DIRECTION: In the regulation excerpt on injurious pricing of vessels, what must a determination of a threat of material injury be based on?

4. Where sales of vessels from more than one country are simultaneously subject to injurious pricing investigations, the effects of such sales shall be cumulatively assessed only if it is determined that (a) the margin of injurious pricing established in relation to the purchases from each country is more than de minimis as defined in Article 7 (3) and that (b) a cumulative assessment of the effects of the sales is appropriate in the light of the conditions of competition between vessels sold by non-Community shipbuilders to the buyer and the conditions of competition between such vessels and the like Community vessels.

5. The examination of the impact of the sale at less than normal value on the Community industry concerned shall include an evaluation of all relevant economic factors and indices having a bearing on the state of the industry including: the fact that an industry is still in the process of recovering from the effects of past dumping, injurious pricing or subsidization, the magnitude of the actual margin of injurious pricing, actual and potential decline in sales, profits, output, market share, productivity, return on investments, utilization of capacity; factors affecting Community prices; actual and potential negative effects on cash flow, inventories, employment, wages, growth, ability to raise capital or investments. This list is not exhaustive, nor can any one or more of these factors necessarily give decisive guidance.

6. It must be demonstrated, from all the relevant evidence presented in relation to paragraph 2, that the sale at less than normal value is causing, or has caused, injury within the meaning of this Regulation. Specifically, this shall entail a demonstration that the price levels identified pursuant to paragraph 3 are responsible for an impact on the Community industry as provided for in paragraph 5, and that this impact exists to a degree which enables it to be classified as material.

7. Known factors other than the sale at less than normal value which at the same time are injuring the Community industry shall also be examined to ensure that injury caused by these other factors is not attributed to the sale at less than normal value under paragraph 6. Factors which may be considered in this respect include the volume and prices of sales by shipbuilders of countries other than the exporting country not realized at less than normal value, contraction in demand or changes in the patterns of consumption, restrictive trade practices of, and competition between, third country and Community producers, developments in technology and the export performance and productivity of the Community industry.

8. The effect of the sale at less than normal value shall be assessed in relation to the production of the Community industry of like vessels when available data permit the separate identification of that production on the basis of such criteria as the production process, producers' sales and profits. If such separate identification of that production is not possible, the effects of the sale at less than normal value shall be assessed by examination of the production of the narrowest group or range of vessels, which includes the like vessel, for which the necessary information can be provided.

9. A determination of a threat of material injury shall be based on facts and not merely on allegation, conjecture or remote possibility. The change in circumstances which would create a situation in which the sale at less than normal value would cause injury must be clearly foreseen and imminent.

In making a determination regarding the existence of a threat of material injury, consideration should be given to, inter alia, such factors as:

(a) sufficient freely disposable capacity of the shipbuilder or an imminent and substantial increase in such capacity indicating the likelihood of substantially increased sales at less than normal value, account being taken of the availability of other export markets to absorb any additional exports; and

(b) whether vessels are being exported at prices that would, to a significant degree, depress prices or prevent price increases which otherwise would have occurred, and would probably increase demand for further purchases from other countries.

DATA EXTRACT:
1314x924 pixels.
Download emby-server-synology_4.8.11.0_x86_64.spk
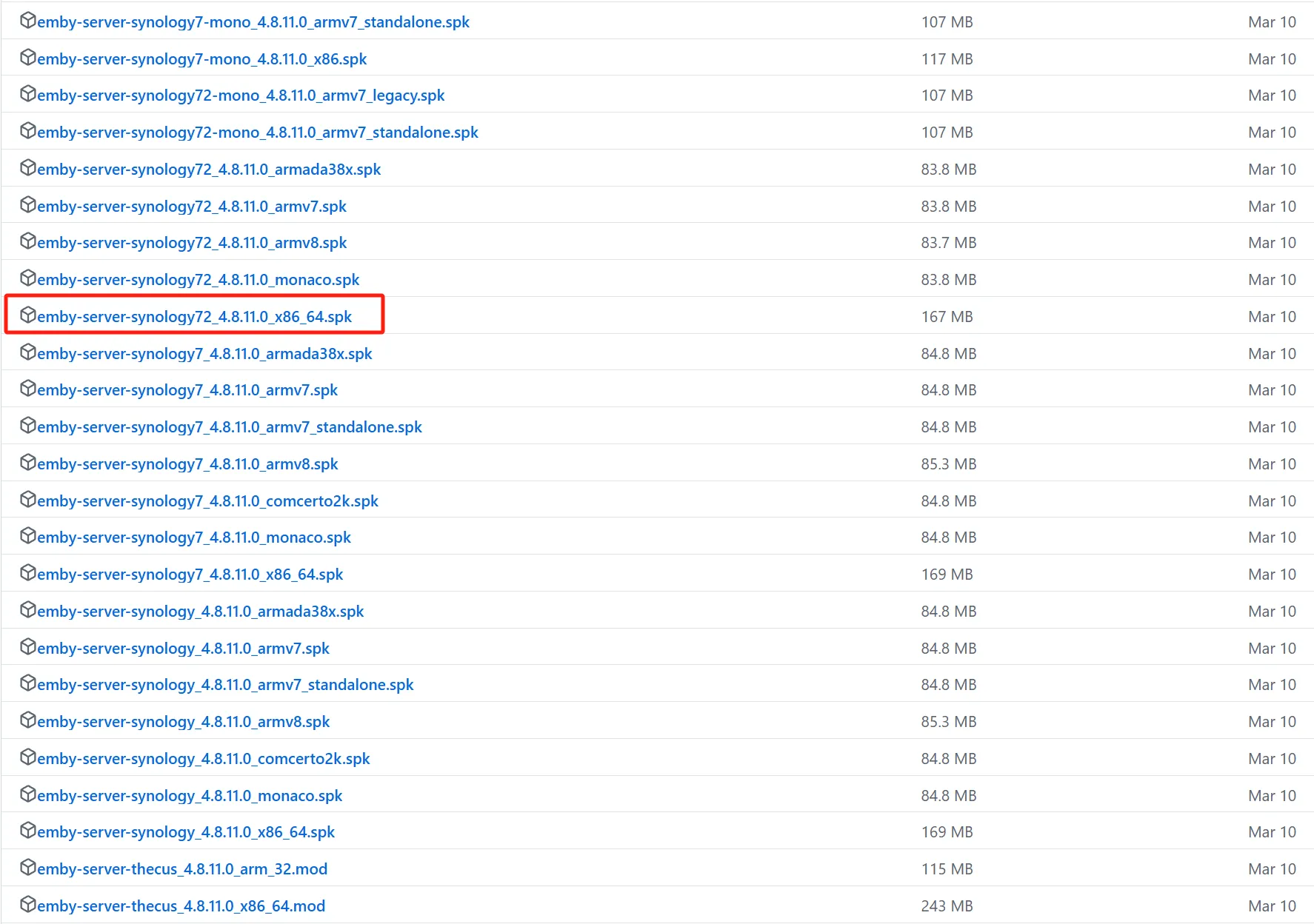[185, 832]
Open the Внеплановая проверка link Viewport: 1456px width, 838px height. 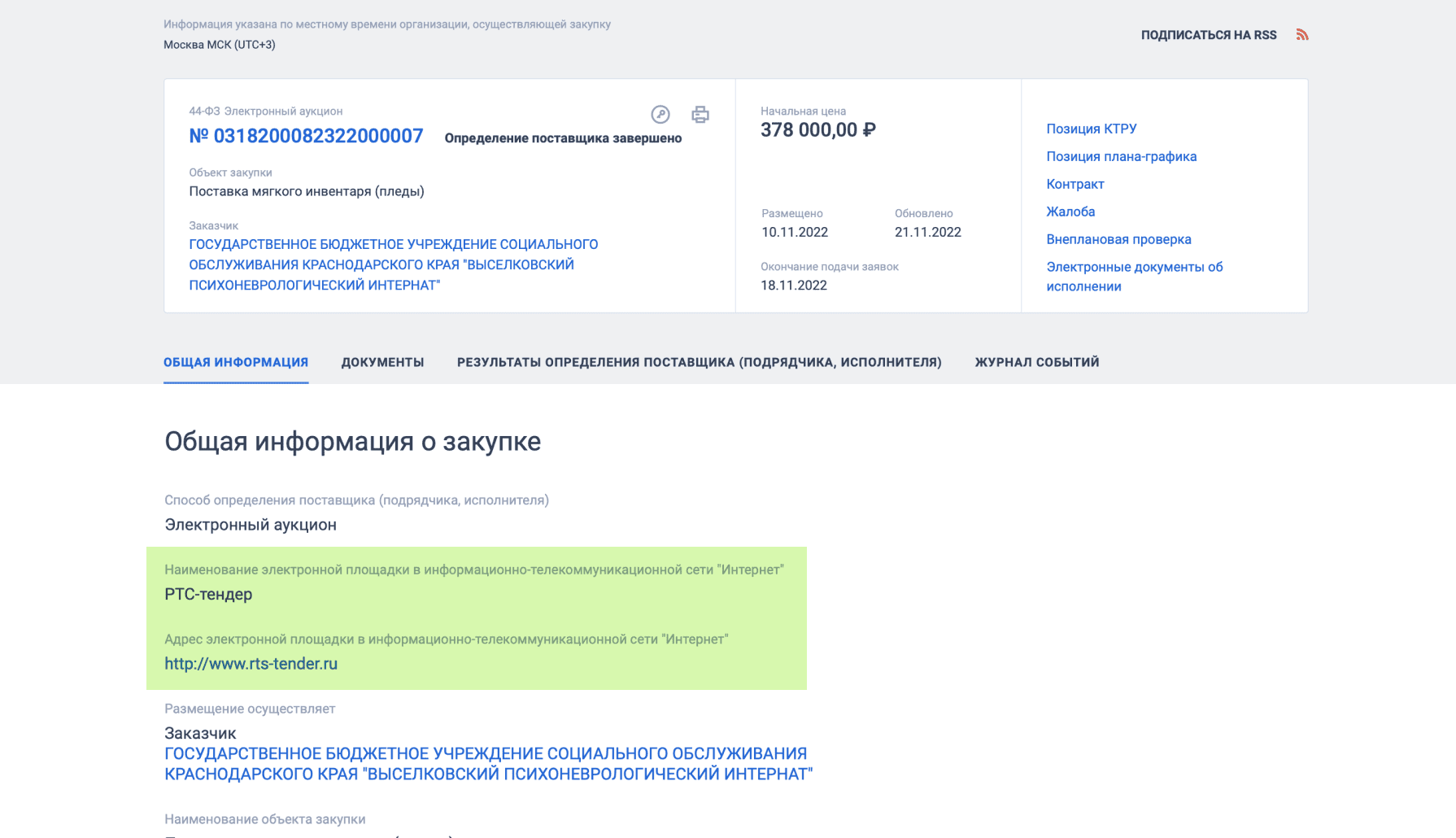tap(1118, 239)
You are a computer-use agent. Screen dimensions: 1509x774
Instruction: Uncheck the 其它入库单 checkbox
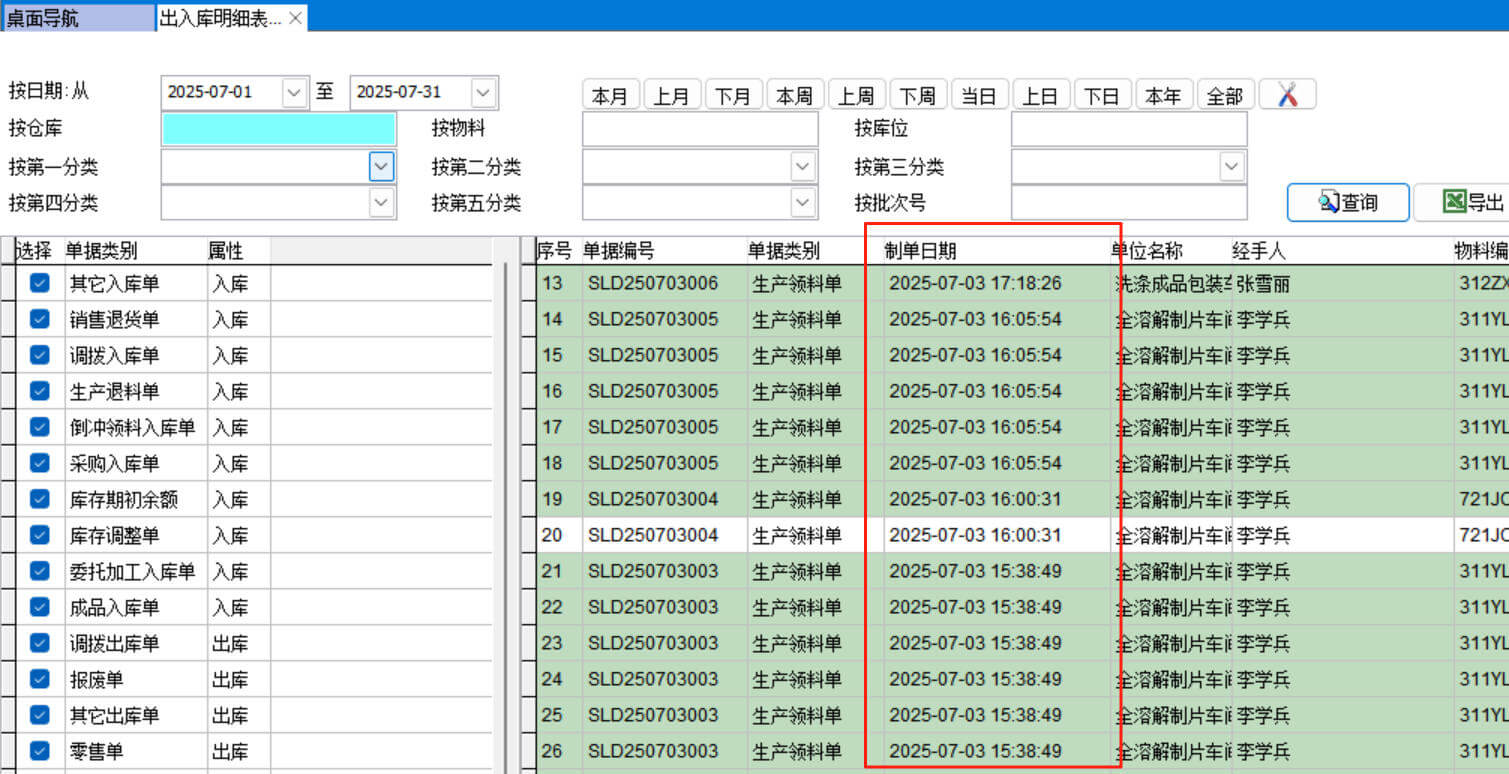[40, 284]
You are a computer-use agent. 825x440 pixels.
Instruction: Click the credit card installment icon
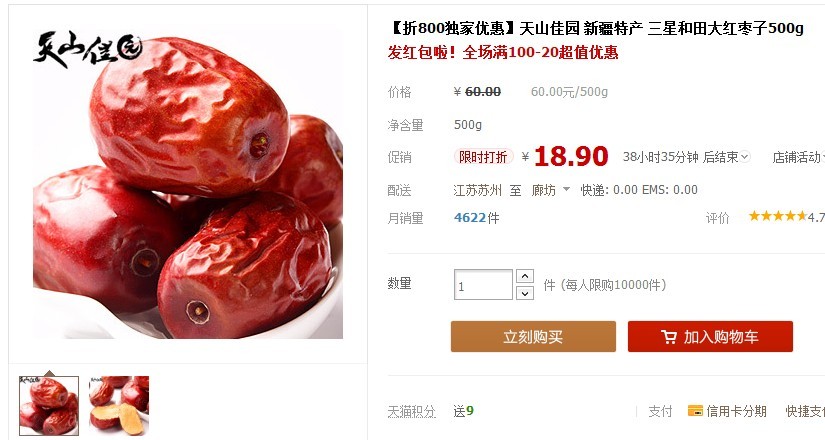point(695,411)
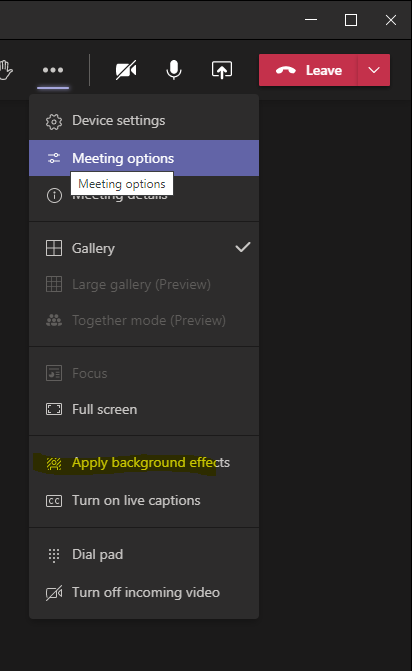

RESULT OF THIS EXERCISE: It must be based on facts and not merely on allegation, conjecture or remote possibility.